Why The Impatience on Employer-Sponsored Health Care
For reasons that are probably more my own fault than anything else, I’m sort of obsessed with nitpicking things Matt Bai writes. So let me take another pass at his NYT Magazine piece on think tanks and focus on a section highlighted by Mark Schmitt:
Take health care, for example, where Democrats have succeeded in proposing long-needed fixes to the employer-based system of the 20th century — at exactly the moment that we should be considering the needs of a new century’s work force, for whom the link between the workplace and the doctor’s office seems increasingly irrelevant. (The one bill that would take apart the old, employer-based model without resorting to a government-run solution, a bipartisan proposal from the Democratic senator Ron Wyden and the Republican senator Bob Bennett, has been largely ignored in Congress.)

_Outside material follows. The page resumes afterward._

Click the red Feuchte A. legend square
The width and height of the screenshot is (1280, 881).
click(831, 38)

Two things about this. One is that I never like framing of the desirability to break the employer-insurance link that implies that at some historical point (”the 20th century”) this was a good idea, but only now (”the needs of a new century”) should we consider something different. The fact is that America’s health care system was worse than France’s or Canada’s in 1980 just like it is today.
The other is that Wyden-Bennett fans in the commentariat (I’m thinking primarily of Dylan Ratigan, but Bai is clearly in the same boat) have developed a habit of massively understating the transformative potential of the Obama administration’s health care proposals. It’s true that Obama shies away from a Wydenesque sudden shock to the employer-based system. But Obama does that because even though journalists and think tankers tend to favor such a sudden shock the public hates that idea and is terrified of it and nothing any politician says is going to change that. What Obama’s plan does accomplish, however, is to set the stage for a phased transition to a system in which employers are cut out of the loop. It’s important to recognize that the employer-based system has been slowly unraveling for 10-15 years anyway. Reform, by creating a viable individual marketplace, will both eliminate the pain associated with that unraveling process and also to an extent speed it since people will stop making employment decisions based on the idea that it’s extra-desirable to sign up for an employer large enough to offer an affordable group plan.

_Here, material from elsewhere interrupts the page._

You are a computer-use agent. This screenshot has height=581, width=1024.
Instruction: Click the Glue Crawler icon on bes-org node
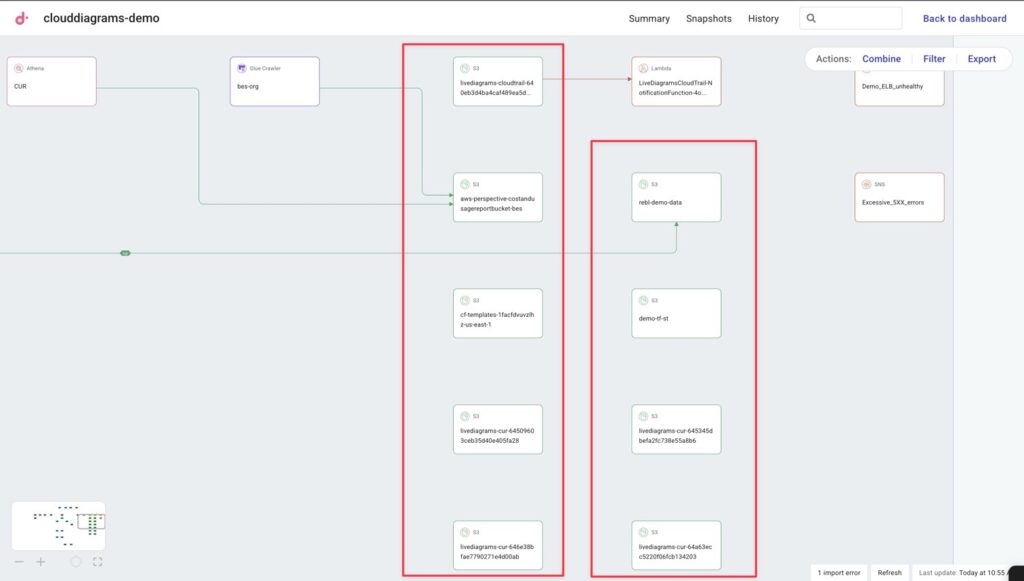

On top of that, the Obama reform plan will, via the excise tax, over-time phase-out a substantial tax subsidy for employer-provided insurance. In combination with the creation of a viable individual market, this will encourage employees to ask employers to give them more money and less health insurance, secure in the knowledge that they can buy insurance for themselves in exchange for money—insurance where they get to pick the provider rather than being stuff with whatever the HR department wanted.

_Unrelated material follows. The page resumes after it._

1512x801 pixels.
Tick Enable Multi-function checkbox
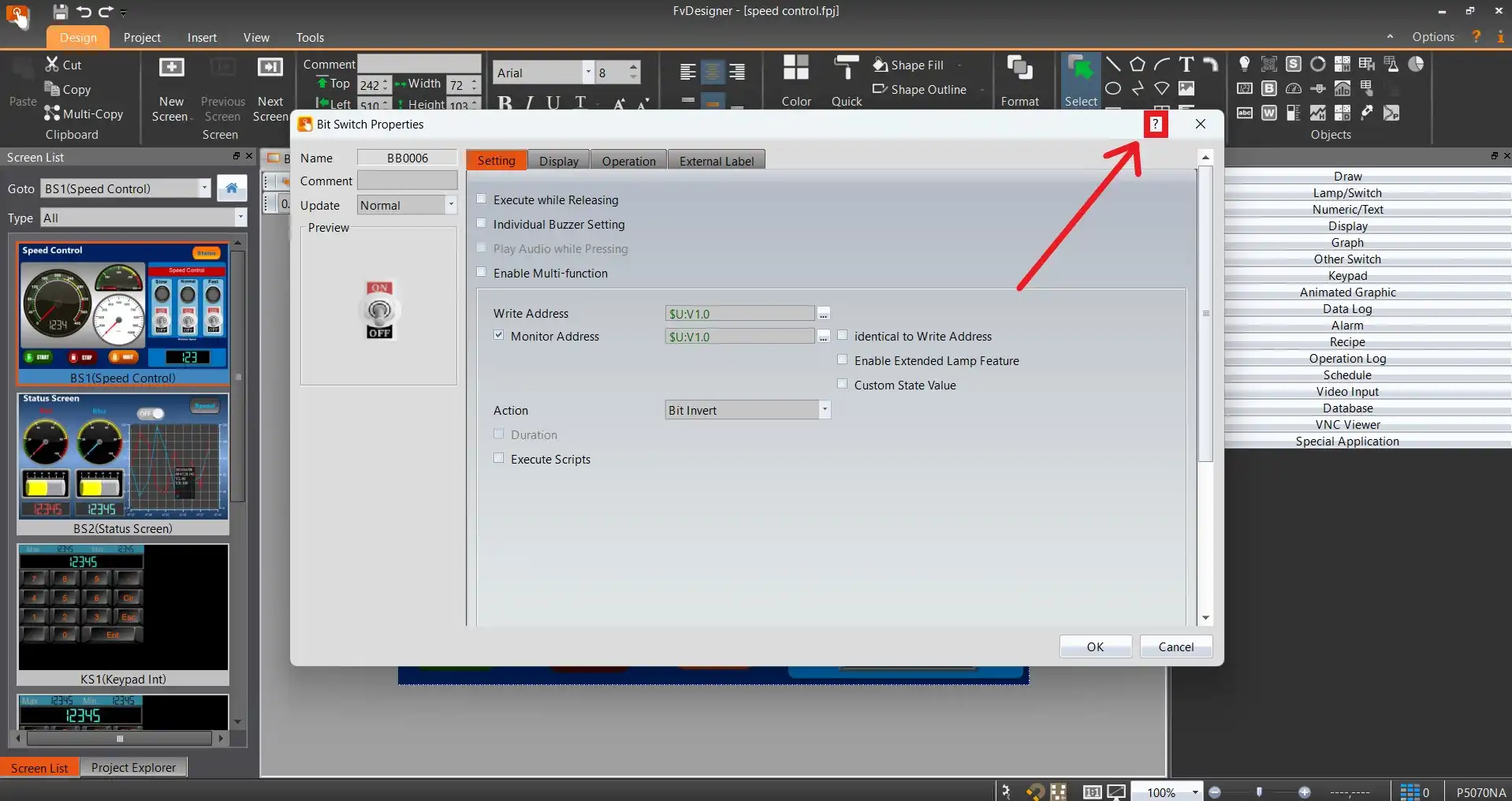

I agree that in principle it would be better to shift to a better system faster but honestly in the scheme of things the pace of transformation here is not very important. The fetishization of Wyden-Bennett’s rapid change seems like just a sublimated version of fetishizing bipartisanship. I bet that if the situation was reversed and the President was proposing a sudden shift while Bennett’s name was on some legislative draft to initiate a phased transition, that we’d be hearing Bai and others complain that liberals were moving too fast and ignoring the sensible bipartisan alternative. No less an authority than Ron Wyden recognizes that the current reform plan constitutes a valid means of achieving Ron Wyden’s policy objectives.